Die Zeiten als es in Deutschland eine regelrechte Ärzteschwemme gab sind seit mehr als zehn Jahren vorbei: Inzwischen fehlen in vielen Regionen Ärzte, um die ambulante und stationäre Versorgung aufrecht zu erhalten. In den Kliniken gehen für einzelne Abteilungen die Lichter aus, weil der Betrieb nicht mehr aufrechterhalten werden kann und dazu kommen zukünftig noch noch die Personaluntergrenzen á la Spahn. Wir brauchen dringend Ärzte! Das wird eine der spannendsten Herausforderungen der nächsten Jahre. Der Zugang zum heutigen Medizinstudium ist nicht nur ungerecht sondern auch die Auswahlverfahren sind unzureichend. Daran ändern die aktuellen Vorschläge leider nichts!

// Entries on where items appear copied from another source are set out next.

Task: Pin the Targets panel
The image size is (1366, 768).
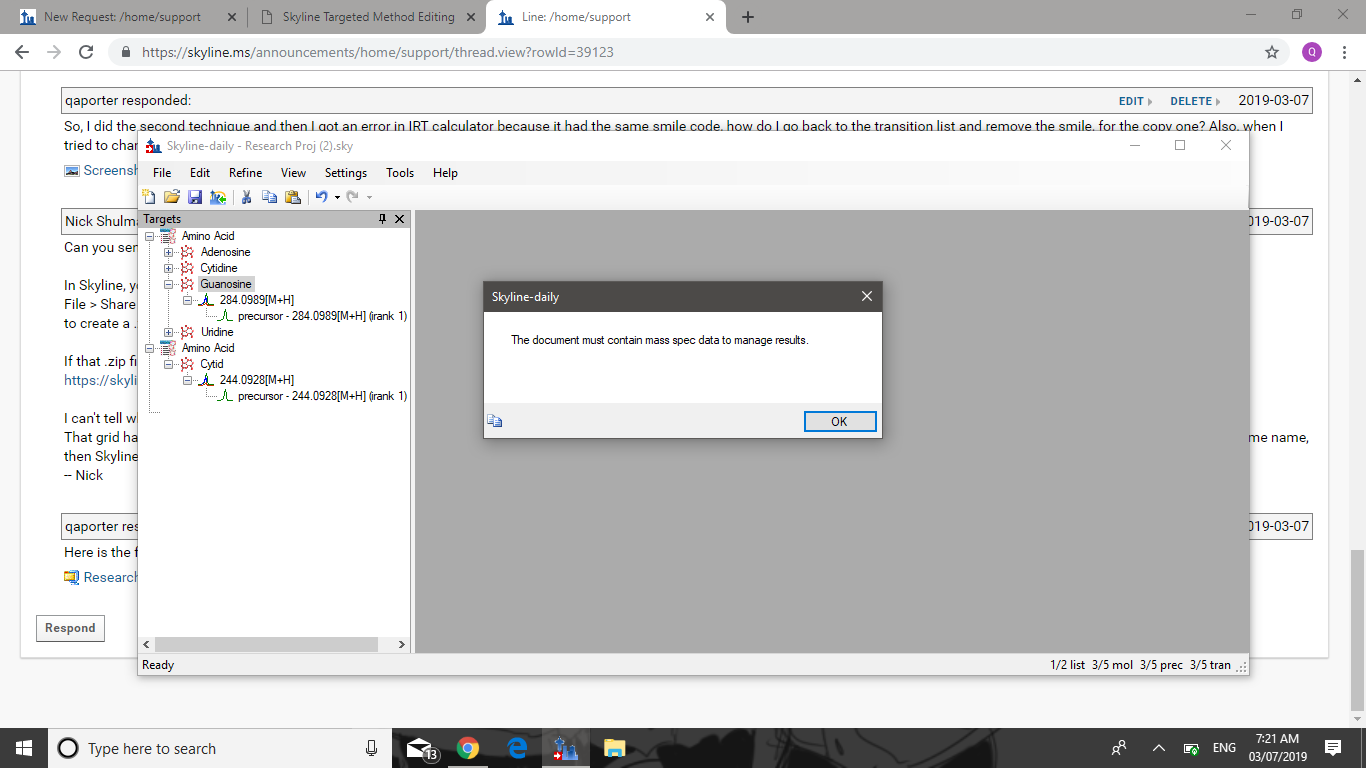Action: click(x=382, y=219)
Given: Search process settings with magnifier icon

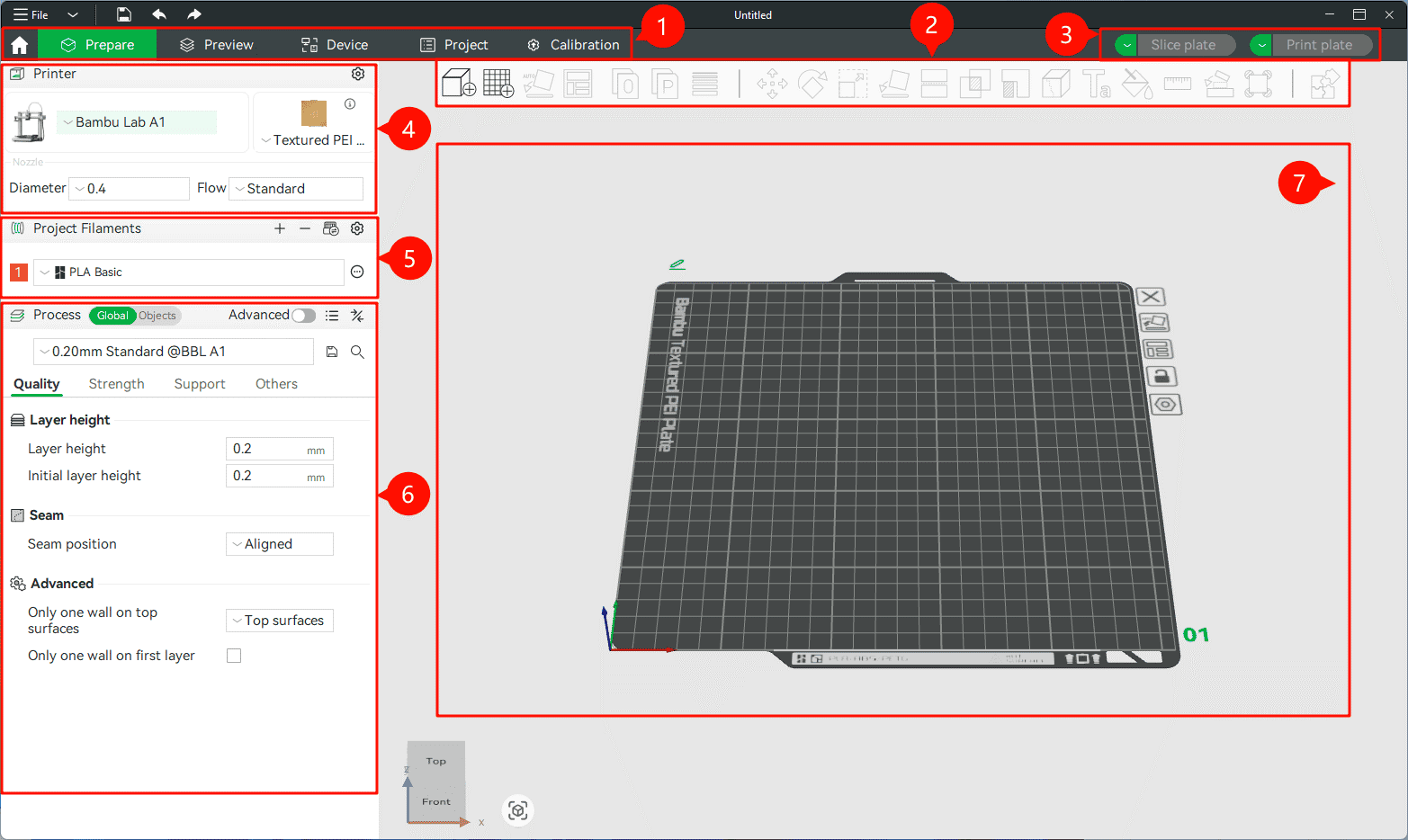Looking at the screenshot, I should click(357, 352).
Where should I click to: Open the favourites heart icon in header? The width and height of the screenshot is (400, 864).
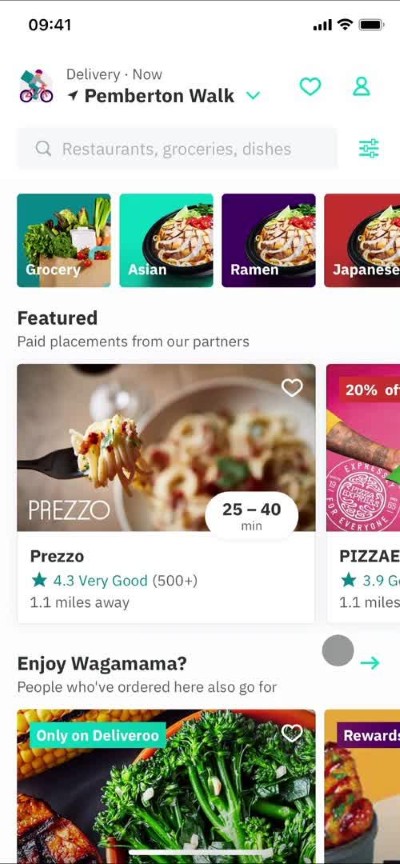(x=310, y=87)
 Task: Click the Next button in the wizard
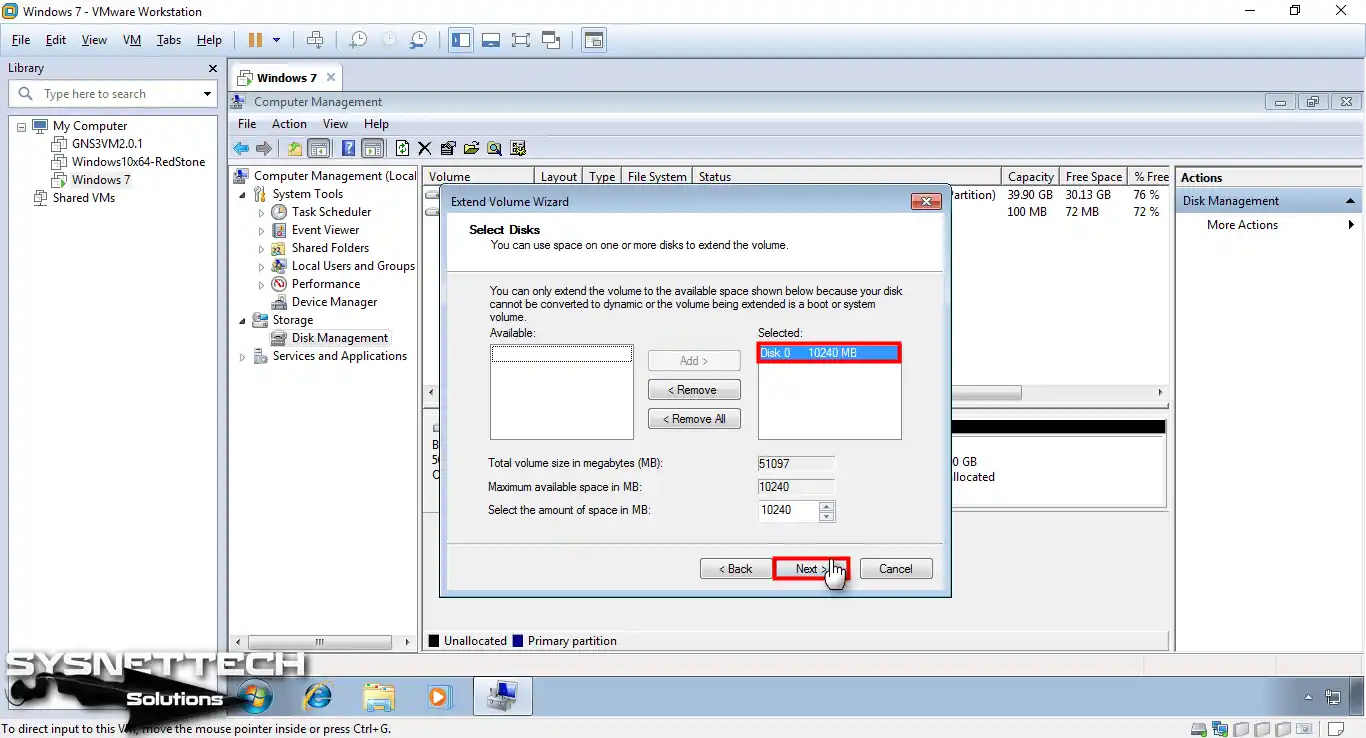(811, 569)
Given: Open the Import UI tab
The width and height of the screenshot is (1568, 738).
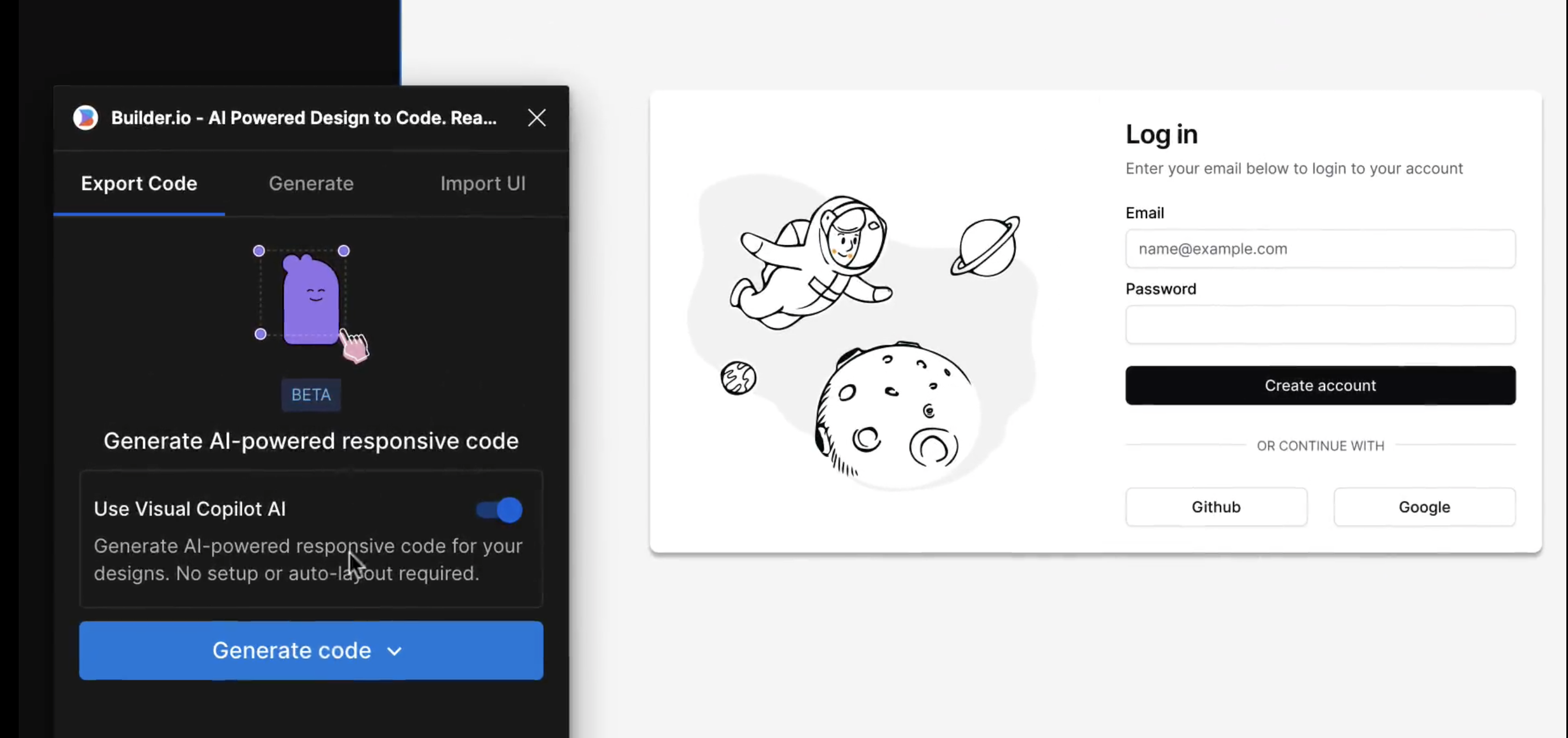Looking at the screenshot, I should pyautogui.click(x=483, y=184).
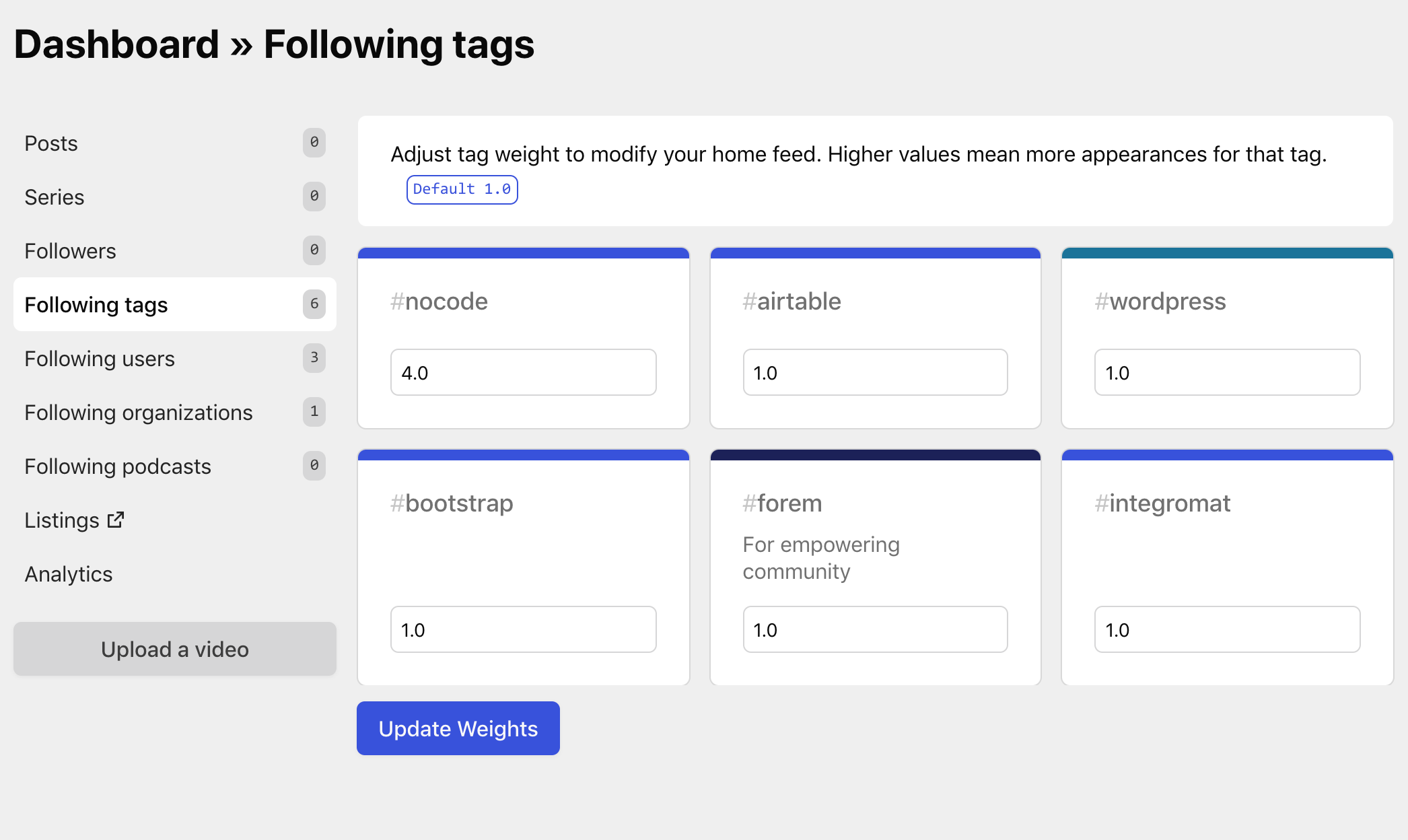Viewport: 1408px width, 840px height.
Task: Open the Analytics section
Action: click(68, 573)
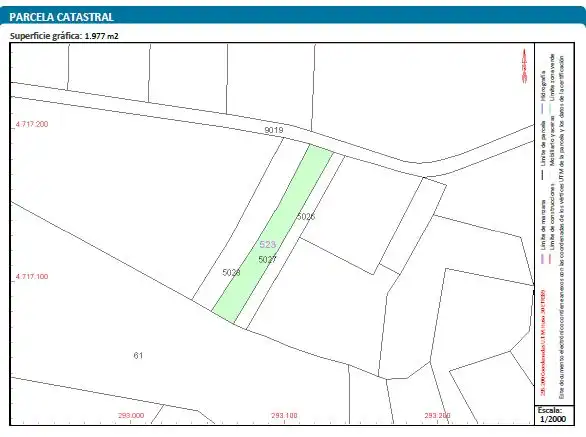Viewport: 586px width, 437px height.
Task: Click the 293.200 easting coordinate label
Action: [x=437, y=415]
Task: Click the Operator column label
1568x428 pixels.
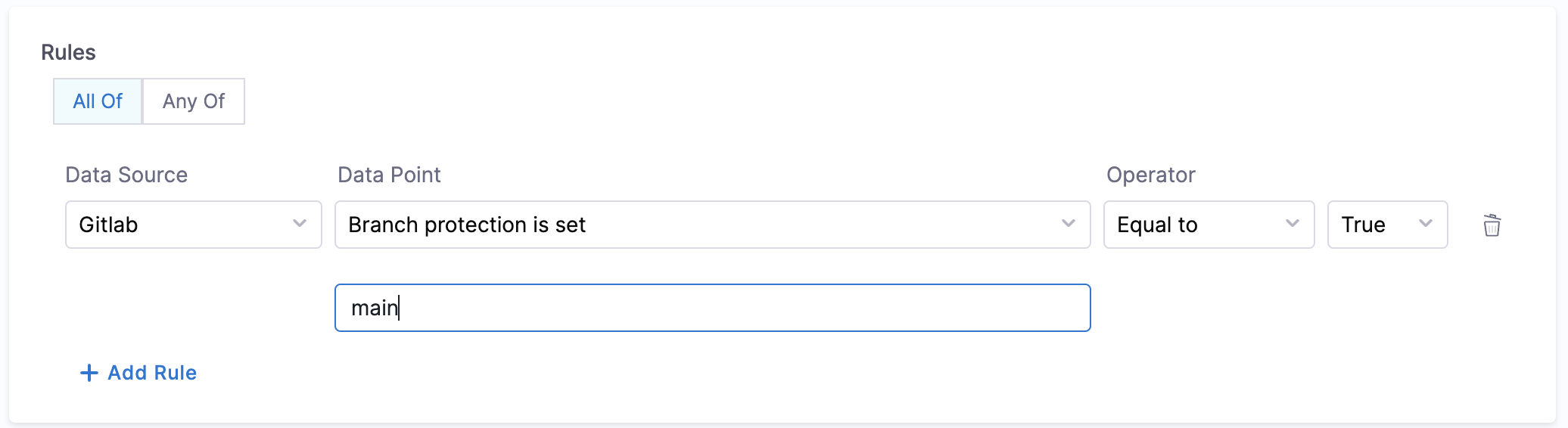Action: (1150, 175)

Das Bundesverfassungsgericht entschied im vergangenen Jahr, dass der Numerus Clausus (NC), also der Notendurchschnitt, und auch die Wartezeitquoten, für die, die einen schlechteren NC haben, teilweise verfassungswidrig sind. Mit dem Urteil des Bundesverfassungsgerichts im Rücken muss die Kultusministerkonferenz der Länder nun die Zulassung zum Medizinstudium reformieren. Noch öffnet vor allem die Abiturnote die Türen zur Ausbildung. Und wer es mit der Note nicht schafft, muss Jahre warten und bekommt sogenannte „Wartezeitboni“. Oder aber das Glück schlägt zu, denn ein Teil der Plätze wird zudem verlost. In der Summe gehen 20 Prozent der Studienplätze an die Notenbesten, 20 Prozent über die Wartezeit und 60 Prozent werden über die Hochschulen direkt vergeben.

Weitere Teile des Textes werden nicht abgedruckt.